— Description of the task —
Can you copy out the data below verbatim, from the line containing "Open the image" through the line containing "Screen dimensions: 1024x576 360,535", and nothing else?

— Data rows —
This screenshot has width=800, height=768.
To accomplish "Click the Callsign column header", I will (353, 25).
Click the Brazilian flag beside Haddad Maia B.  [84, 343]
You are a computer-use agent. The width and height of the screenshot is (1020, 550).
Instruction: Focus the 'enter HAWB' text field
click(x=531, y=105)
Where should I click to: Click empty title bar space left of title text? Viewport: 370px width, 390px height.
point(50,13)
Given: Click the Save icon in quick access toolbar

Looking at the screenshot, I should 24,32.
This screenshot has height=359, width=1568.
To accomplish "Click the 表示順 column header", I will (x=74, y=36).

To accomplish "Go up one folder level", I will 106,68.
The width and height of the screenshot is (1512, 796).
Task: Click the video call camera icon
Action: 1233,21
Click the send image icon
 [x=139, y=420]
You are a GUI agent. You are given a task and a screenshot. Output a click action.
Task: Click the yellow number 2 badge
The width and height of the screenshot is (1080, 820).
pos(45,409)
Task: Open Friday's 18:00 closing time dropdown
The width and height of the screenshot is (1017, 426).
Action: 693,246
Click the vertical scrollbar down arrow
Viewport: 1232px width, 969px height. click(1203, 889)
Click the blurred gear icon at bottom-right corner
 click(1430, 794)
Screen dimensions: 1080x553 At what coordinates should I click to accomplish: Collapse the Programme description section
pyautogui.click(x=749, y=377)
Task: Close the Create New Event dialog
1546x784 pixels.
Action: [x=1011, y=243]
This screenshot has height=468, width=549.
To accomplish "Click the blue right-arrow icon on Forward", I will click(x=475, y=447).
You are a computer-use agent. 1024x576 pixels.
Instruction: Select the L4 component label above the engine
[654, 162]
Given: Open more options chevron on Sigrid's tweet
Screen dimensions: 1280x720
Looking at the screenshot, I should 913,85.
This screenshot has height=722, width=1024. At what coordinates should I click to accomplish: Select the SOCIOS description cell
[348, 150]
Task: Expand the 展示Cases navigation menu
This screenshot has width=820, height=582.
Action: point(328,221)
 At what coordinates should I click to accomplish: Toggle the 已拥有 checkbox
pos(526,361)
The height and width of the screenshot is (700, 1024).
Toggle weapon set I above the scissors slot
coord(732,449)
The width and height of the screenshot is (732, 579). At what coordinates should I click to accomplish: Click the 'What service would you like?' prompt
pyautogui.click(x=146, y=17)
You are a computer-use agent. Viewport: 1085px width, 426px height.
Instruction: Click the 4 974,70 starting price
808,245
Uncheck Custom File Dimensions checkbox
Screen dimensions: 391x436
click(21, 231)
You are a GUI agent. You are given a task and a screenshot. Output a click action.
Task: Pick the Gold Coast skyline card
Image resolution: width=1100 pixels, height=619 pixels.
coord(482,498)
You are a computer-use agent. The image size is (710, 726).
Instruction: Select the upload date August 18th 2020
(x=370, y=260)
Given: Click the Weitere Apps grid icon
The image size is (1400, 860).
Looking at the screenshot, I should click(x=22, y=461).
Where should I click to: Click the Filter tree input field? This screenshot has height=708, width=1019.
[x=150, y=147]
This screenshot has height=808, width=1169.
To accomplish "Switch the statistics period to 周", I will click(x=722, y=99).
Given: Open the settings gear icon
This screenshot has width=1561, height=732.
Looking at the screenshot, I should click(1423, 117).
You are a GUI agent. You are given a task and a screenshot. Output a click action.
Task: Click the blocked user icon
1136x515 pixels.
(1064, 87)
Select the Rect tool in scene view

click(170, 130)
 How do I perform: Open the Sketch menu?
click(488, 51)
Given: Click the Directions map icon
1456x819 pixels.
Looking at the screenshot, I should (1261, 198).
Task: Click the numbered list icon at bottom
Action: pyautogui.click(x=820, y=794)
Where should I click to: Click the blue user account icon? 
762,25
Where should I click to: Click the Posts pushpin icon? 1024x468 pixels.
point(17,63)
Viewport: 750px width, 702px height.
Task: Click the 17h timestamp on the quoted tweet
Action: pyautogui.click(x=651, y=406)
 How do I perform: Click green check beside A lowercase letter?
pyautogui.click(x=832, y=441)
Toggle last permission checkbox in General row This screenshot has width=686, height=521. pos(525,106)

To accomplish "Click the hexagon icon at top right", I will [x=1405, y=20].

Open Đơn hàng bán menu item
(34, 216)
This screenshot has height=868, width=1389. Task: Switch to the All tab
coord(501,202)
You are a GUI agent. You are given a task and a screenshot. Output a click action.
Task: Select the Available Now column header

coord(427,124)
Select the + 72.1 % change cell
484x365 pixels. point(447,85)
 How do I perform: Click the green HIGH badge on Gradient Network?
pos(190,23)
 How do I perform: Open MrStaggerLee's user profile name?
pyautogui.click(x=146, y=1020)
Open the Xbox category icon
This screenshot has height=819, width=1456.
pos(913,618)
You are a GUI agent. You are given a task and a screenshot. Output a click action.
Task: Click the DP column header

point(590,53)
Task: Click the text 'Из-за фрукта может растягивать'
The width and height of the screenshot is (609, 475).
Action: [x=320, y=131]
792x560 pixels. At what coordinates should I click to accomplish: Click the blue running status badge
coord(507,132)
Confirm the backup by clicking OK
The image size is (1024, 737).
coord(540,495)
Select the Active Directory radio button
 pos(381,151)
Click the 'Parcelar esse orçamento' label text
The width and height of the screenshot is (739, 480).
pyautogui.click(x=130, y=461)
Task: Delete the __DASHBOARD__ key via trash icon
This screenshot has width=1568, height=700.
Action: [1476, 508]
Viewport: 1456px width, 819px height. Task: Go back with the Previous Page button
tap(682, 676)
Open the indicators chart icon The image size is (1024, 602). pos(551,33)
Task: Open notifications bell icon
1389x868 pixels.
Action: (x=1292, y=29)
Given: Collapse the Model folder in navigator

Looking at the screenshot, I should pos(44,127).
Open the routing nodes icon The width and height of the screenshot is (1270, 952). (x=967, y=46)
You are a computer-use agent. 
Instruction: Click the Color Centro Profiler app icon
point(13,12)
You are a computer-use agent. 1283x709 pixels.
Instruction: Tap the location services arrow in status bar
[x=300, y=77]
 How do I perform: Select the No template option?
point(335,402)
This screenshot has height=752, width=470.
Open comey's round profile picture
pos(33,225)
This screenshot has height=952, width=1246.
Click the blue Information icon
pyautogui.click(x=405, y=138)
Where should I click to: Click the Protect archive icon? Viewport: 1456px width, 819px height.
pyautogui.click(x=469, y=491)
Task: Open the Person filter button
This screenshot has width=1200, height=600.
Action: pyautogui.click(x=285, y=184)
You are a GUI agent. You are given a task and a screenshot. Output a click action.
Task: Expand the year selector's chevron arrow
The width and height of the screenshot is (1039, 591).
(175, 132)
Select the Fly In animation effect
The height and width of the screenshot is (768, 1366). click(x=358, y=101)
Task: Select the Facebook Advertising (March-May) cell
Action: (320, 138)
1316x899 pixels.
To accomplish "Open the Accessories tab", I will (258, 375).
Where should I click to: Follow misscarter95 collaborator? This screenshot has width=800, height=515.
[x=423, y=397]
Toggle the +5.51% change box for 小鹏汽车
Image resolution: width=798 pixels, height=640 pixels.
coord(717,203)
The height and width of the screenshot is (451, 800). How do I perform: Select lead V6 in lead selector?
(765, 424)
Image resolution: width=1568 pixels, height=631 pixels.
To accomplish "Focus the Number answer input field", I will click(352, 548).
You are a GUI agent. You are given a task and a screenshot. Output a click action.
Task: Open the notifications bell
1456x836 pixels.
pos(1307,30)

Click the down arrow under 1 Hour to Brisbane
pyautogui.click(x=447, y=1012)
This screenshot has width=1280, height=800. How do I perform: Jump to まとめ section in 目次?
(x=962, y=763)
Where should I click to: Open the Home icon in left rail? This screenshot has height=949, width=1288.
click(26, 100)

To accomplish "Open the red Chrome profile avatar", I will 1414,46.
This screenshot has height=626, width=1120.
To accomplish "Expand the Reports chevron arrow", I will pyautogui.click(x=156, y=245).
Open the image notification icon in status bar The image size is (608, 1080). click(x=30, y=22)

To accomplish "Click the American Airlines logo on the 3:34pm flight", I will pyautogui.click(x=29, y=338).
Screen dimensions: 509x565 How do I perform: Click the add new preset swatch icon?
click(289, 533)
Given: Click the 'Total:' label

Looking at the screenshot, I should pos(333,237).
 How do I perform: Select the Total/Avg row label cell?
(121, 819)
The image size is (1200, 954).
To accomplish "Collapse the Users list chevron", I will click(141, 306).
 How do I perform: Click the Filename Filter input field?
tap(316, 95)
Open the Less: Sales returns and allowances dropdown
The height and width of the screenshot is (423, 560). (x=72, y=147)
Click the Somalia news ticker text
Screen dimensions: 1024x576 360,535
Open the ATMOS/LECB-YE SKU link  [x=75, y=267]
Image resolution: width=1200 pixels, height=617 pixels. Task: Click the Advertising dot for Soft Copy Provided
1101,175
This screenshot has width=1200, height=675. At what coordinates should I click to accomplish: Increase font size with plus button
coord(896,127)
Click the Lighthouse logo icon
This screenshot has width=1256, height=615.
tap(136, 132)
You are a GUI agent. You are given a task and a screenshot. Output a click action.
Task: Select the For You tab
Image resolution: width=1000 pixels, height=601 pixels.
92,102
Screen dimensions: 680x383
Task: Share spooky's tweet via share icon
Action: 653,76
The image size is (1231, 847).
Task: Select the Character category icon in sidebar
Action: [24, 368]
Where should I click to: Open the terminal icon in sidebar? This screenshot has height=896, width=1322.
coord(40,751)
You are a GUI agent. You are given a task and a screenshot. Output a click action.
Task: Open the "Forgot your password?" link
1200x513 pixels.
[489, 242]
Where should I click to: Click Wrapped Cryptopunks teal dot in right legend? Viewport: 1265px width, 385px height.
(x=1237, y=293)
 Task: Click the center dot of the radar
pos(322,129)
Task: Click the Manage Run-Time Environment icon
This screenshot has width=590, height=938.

— The answer —
Open the image notification icon in status bar The image size is (608, 1080). click(x=30, y=22)

To accomplish "Click the American Airlines logo on the 3:34pm flight", I will pyautogui.click(x=29, y=338).
Screen dimensions: 509x565 How do I perform: Click the add new preset swatch icon?
click(289, 533)
Given: Click the 'Total:' label

Looking at the screenshot, I should pos(333,237).
 How do I perform: Select the Total/Avg row label cell?
(121, 819)
The image size is (1200, 954).
To accomplish "Collapse the Users list chevron", I will click(141, 306).
 How do I perform: Click the Filename Filter input field?
tap(316, 95)
Open the Less: Sales returns and allowances dropdown
The height and width of the screenshot is (423, 560). (x=72, y=147)
Click the Somalia news ticker text
Screen dimensions: 1024x576 360,535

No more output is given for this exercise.